╔══
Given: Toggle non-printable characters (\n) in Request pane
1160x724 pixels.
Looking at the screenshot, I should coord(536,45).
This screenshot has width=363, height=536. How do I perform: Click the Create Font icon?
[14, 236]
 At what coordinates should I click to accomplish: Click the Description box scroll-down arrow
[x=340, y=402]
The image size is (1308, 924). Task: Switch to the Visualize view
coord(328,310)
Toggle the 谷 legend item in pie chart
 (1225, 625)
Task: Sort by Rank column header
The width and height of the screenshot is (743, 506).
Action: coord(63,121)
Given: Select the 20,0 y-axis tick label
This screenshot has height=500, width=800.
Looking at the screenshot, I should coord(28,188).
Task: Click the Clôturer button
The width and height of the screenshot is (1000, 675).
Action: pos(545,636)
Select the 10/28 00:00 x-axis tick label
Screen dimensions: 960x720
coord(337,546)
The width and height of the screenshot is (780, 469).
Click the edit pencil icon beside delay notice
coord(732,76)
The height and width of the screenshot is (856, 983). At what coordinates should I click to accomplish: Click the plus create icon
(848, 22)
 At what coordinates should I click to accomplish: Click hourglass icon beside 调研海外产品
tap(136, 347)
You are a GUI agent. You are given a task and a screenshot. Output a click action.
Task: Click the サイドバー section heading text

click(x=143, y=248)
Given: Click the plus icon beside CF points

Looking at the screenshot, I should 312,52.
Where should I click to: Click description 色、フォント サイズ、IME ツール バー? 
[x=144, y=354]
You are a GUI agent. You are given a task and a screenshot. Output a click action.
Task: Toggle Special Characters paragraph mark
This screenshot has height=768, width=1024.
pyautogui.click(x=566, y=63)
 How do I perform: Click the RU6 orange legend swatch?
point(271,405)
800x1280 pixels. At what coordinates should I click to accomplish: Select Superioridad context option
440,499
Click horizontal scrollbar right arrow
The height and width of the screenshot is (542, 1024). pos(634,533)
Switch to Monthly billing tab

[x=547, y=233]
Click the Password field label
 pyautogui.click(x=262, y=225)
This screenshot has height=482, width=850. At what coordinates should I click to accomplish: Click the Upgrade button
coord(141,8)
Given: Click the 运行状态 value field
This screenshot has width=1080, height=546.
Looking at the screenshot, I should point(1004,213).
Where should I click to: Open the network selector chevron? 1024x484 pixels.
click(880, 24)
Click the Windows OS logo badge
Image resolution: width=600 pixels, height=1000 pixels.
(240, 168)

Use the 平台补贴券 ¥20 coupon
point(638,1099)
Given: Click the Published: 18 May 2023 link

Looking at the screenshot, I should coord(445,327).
╚══
▶ **What you are asked to do**: Give the entries again in full, exactly as they were written above.

▶ **Task answer**:
Given: Toggle non-printable characters (\n) in Request pane
1160x724 pixels.
Looking at the screenshot, I should coord(536,45).
This screenshot has width=363, height=536. How do I perform: Click the Create Font icon?
[14, 236]
 At what coordinates should I click to accomplish: Click the Description box scroll-down arrow
[x=340, y=402]
The image size is (1308, 924). Task: Switch to the Visualize view
coord(328,310)
Toggle the 谷 legend item in pie chart
 (1225, 625)
Task: Sort by Rank column header
The width and height of the screenshot is (743, 506).
Action: coord(63,121)
Given: Select the 20,0 y-axis tick label
This screenshot has height=500, width=800.
Looking at the screenshot, I should coord(28,188).
Task: Click the Clôturer button
The width and height of the screenshot is (1000, 675).
Action: pos(545,636)
Select the 10/28 00:00 x-axis tick label
Screen dimensions: 960x720
coord(337,546)
The width and height of the screenshot is (780, 469).
Click the edit pencil icon beside delay notice
coord(732,76)
The height and width of the screenshot is (856, 983). At what coordinates should I click to accomplish: Click the plus create icon
(848, 22)
 At what coordinates should I click to accomplish: Click hourglass icon beside 调研海外产品
tap(136, 347)
You are a GUI agent. You are given a task and a screenshot. Output a click action.
Task: Click the サイドバー section heading text

click(x=143, y=248)
Given: Click the plus icon beside CF points

Looking at the screenshot, I should 312,52.
Where should I click to: Click description 色、フォント サイズ、IME ツール バー? 
[x=144, y=354]
You are a GUI agent. You are given a task and a screenshot. Output a click action.
Task: Toggle Special Characters paragraph mark
This screenshot has height=768, width=1024.
pyautogui.click(x=566, y=63)
 How do I perform: Click the RU6 orange legend swatch?
point(271,405)
800x1280 pixels. At what coordinates should I click to accomplish: Select Superioridad context option
440,499
Click horizontal scrollbar right arrow
The height and width of the screenshot is (542, 1024). pos(634,533)
Switch to Monthly billing tab

[x=547, y=233]
Click the Password field label
 pyautogui.click(x=262, y=225)
This screenshot has height=482, width=850. At what coordinates should I click to accomplish: Click the Upgrade button
coord(141,8)
Given: Click the 运行状态 value field
This screenshot has width=1080, height=546.
Looking at the screenshot, I should point(1004,213).
Where should I click to: Open the network selector chevron? 1024x484 pixels.
click(880, 24)
Click the Windows OS logo badge
Image resolution: width=600 pixels, height=1000 pixels.
(240, 168)

Use the 平台补贴券 ¥20 coupon
point(638,1099)
Given: Click the Published: 18 May 2023 link

Looking at the screenshot, I should coord(445,327).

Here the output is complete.